Over the last couple of years, Facebook has packed its mobile apps with much of the same functionality as operating systems like Google’s Android, Apple’s iOS, or Amazon’s version of Android for Kindle Fire. It has not, however, launched the Facebook phone that once seemed inevitable.
That's because your phone already is a Facebook phone. Android, Apple, whatever—with a strategy to make Facebook tools the go-to apps for everyday mobile living, the device type doesn't matter.
"People keep asking if we’re going to build a phone—and we’re not going to build a phone," Zuckerberg insisted for perhaps the millionth time during Wednesday’s earning call. "It isn’t the right strategy for us to build one integrated system where—so let’s say we sold 10 million units, that would be one percent of our users—who cares for us?"
According to Comscore, Facebook already owns 23% of time spent in apps on Android and iOS. It also owns Instagram, one of the apps with which mobile users spend the second most amount of time (it's tied with Gmail and YouTube at 3%). The more time the company controls on its competitors' phones, the less important it is that it doesn't have its own devices. "We’re going to keep on pushing to get more integrated with the systems," Zuckerberg continued Wednesday. "Rather than building an app that is a version of the functionality you have today, making it so you can go deeper and deeper, I think, is going to be a big focus for us."

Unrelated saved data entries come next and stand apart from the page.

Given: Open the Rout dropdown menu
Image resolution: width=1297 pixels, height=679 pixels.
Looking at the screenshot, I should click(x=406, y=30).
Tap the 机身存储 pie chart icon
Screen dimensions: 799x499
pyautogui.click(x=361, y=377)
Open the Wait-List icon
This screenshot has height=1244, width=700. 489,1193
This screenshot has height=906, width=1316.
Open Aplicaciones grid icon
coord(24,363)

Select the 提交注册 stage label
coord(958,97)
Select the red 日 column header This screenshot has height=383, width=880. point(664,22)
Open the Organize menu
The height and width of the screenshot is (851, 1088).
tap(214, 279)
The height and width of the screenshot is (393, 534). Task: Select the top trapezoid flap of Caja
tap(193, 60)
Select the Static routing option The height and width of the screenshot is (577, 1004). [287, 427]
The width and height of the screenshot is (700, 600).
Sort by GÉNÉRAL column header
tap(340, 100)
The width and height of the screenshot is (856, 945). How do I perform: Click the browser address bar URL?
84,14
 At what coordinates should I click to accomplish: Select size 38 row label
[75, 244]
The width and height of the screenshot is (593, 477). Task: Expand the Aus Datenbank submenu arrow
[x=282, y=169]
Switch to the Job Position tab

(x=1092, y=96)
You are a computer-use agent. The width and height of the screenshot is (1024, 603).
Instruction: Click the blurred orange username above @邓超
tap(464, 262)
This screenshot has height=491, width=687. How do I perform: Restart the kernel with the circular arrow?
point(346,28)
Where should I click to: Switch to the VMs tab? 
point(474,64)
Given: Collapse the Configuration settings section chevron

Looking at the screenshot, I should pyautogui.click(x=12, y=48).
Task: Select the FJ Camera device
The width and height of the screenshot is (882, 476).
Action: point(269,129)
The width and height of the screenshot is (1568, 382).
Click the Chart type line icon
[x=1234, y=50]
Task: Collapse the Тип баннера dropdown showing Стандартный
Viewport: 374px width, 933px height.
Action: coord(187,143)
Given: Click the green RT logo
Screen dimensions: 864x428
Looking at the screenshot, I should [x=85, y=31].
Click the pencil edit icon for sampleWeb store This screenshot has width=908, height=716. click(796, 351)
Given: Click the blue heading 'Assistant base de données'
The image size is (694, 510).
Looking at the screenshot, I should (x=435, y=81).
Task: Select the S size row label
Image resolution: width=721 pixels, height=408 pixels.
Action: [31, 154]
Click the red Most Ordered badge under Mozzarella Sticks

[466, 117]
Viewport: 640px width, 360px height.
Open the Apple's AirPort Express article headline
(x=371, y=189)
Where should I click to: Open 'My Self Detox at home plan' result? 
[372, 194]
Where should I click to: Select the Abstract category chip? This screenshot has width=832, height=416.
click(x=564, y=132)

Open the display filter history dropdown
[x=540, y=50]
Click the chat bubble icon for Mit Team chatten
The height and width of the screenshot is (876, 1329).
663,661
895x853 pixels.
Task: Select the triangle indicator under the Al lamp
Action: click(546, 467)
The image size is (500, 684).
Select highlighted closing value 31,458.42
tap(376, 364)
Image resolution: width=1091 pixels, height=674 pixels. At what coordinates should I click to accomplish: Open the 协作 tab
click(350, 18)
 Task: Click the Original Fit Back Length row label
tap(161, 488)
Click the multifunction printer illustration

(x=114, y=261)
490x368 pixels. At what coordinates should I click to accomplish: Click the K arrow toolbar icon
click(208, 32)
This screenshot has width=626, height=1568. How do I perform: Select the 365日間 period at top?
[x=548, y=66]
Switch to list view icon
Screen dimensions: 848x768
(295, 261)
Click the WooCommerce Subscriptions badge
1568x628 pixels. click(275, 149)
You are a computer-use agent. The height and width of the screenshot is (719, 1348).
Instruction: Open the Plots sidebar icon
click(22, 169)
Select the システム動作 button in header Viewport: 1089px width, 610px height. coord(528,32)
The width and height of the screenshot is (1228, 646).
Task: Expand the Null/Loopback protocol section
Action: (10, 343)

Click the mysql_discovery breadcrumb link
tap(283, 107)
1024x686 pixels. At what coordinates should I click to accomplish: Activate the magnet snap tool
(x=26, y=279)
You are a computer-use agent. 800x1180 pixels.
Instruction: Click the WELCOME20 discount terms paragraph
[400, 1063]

A flood of new features that accomplish basic mobile tasks could help the company control more of the time—even most of the time—spent with any phone. Last year, for instance, Facebook updated its events to work more like a calendar (though not on mobile yet). It launched a separate text-message-like messenger app in August 2011, and added free voice calling to it this January. Facebook acquired the dominant mobile camera across all systems with Instagram. Then it launched its own app store.
That's not to say that most people do, or ever will, use all of the operating system-type functionality Facebook provides. But imagine the potential combined power of all these small features: If you're using Facebook messenger instead of texts, messages instead of email, events instead of a calendar app, voice messaging instead of a phone call, Instagram instead of your camera app, searching for nearby restaurants using Graph Search instead of a native maps app and discovering additional mobile experiences in the Facebook app store, does Android or iOS really own your experience on your mobile device?
No, you're essentially using the Facebook operating system—it's just packed inside a handful of apps.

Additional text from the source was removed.